Tracey Emin to create neon art for Downing Street
- Published
Artist Tracey Emin is to produce one of her trademark neon artworks for Number 10 Downing Street.
The 47-year-old was invited by Prime Minister David Cameron to create an installation last year.
Emin told The Telegraph, external she would like to hang her work in the old part of the building to give it a "bit of an edge".
But she said she would be installing the neon in a newer room and on plastic, rather than screwed to the wall, as it is a listed building.
The new work is expected to be completed later this year.
Emin said the Downing Street piece would not feature any X-rated slogans, which have appeared in past works.
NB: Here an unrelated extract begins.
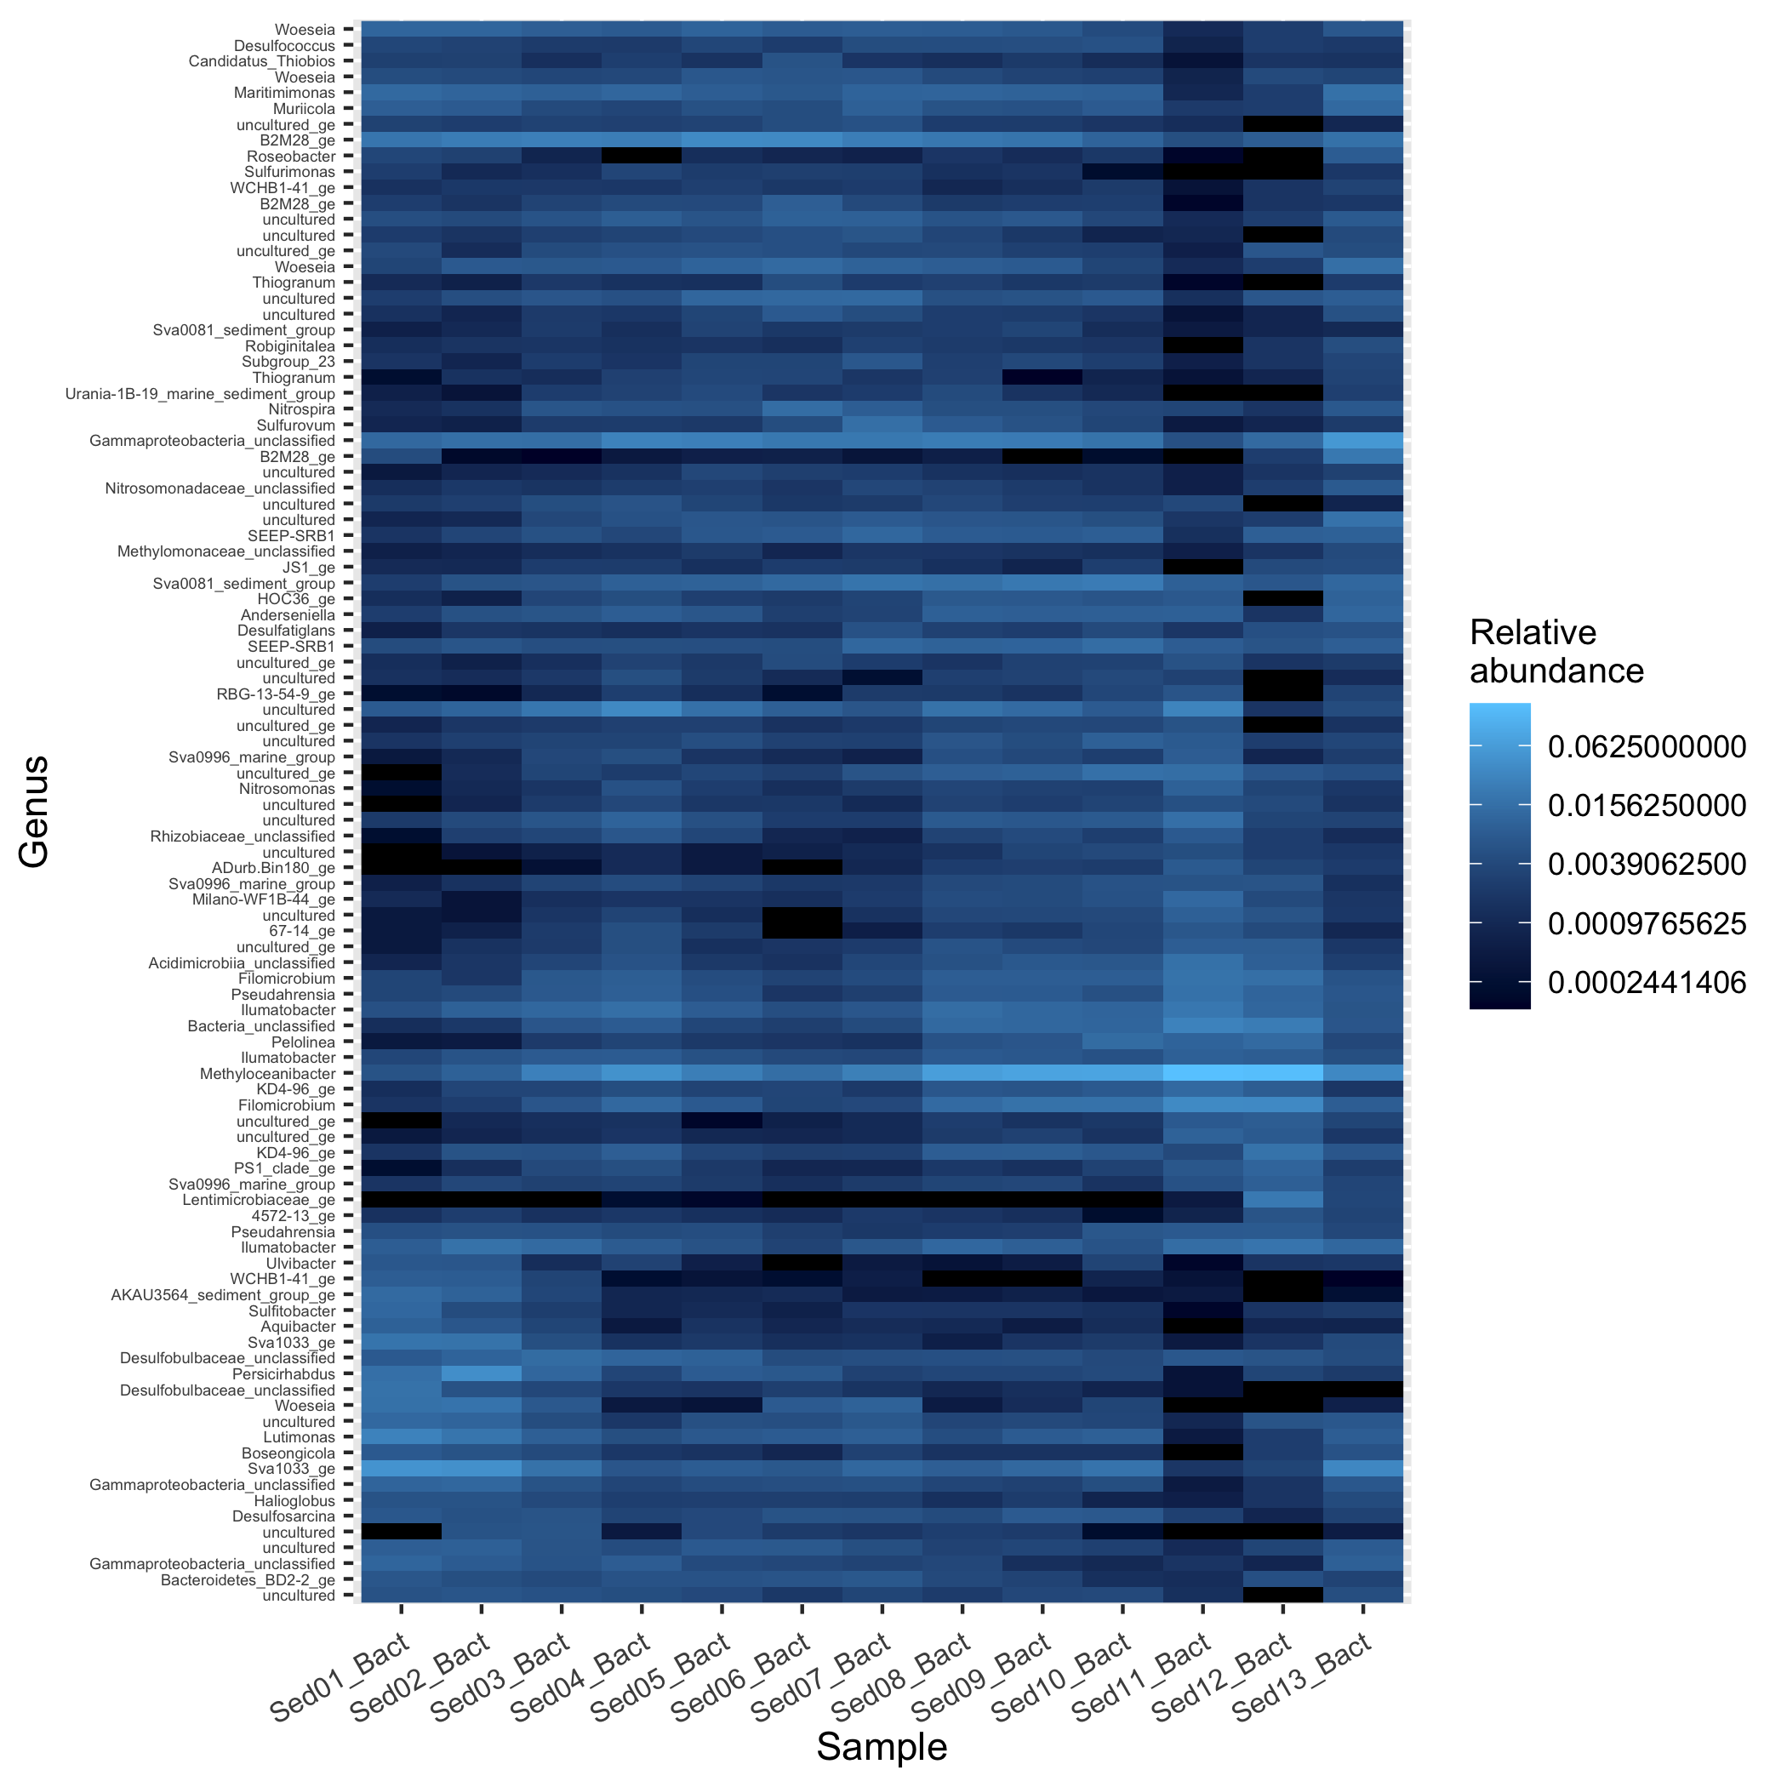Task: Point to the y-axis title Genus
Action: (x=34, y=811)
"It has to relate to different people on different levels because of all the dignitaries and world leaders and religious groups who go to Number 10," she said.
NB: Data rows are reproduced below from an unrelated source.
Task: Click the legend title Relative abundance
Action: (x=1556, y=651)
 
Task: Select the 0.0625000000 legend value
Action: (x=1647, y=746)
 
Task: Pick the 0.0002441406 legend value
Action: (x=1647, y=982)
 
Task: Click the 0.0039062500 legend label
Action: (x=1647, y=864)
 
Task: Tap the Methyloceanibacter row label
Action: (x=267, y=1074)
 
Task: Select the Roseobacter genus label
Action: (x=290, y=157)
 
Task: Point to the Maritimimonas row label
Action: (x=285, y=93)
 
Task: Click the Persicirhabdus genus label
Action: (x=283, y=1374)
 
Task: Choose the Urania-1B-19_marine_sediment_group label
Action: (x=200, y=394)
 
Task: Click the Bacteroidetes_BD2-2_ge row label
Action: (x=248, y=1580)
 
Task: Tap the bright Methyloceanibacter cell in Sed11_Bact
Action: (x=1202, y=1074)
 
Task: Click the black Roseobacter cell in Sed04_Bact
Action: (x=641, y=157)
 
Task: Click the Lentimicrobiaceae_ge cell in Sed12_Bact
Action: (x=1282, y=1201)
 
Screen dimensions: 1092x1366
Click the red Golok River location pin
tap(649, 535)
The artist's last neon entitled I Never Stopped Loving You, which was installed on the seafront in Margate, sold for almost £59,000 when it went under the hammer in October.
Emin's latest exhibition, consisting of 16 watercolours made in collaboration with Paris-born artist Louise Bourgeois, recently opened at the Hauser and Wirth gallery in London.
Bourgeois, famed for her giant spider sculpture which was installed at the Tate Modern, died last May at the age of 98.
Her work with Emin was completed months before her death.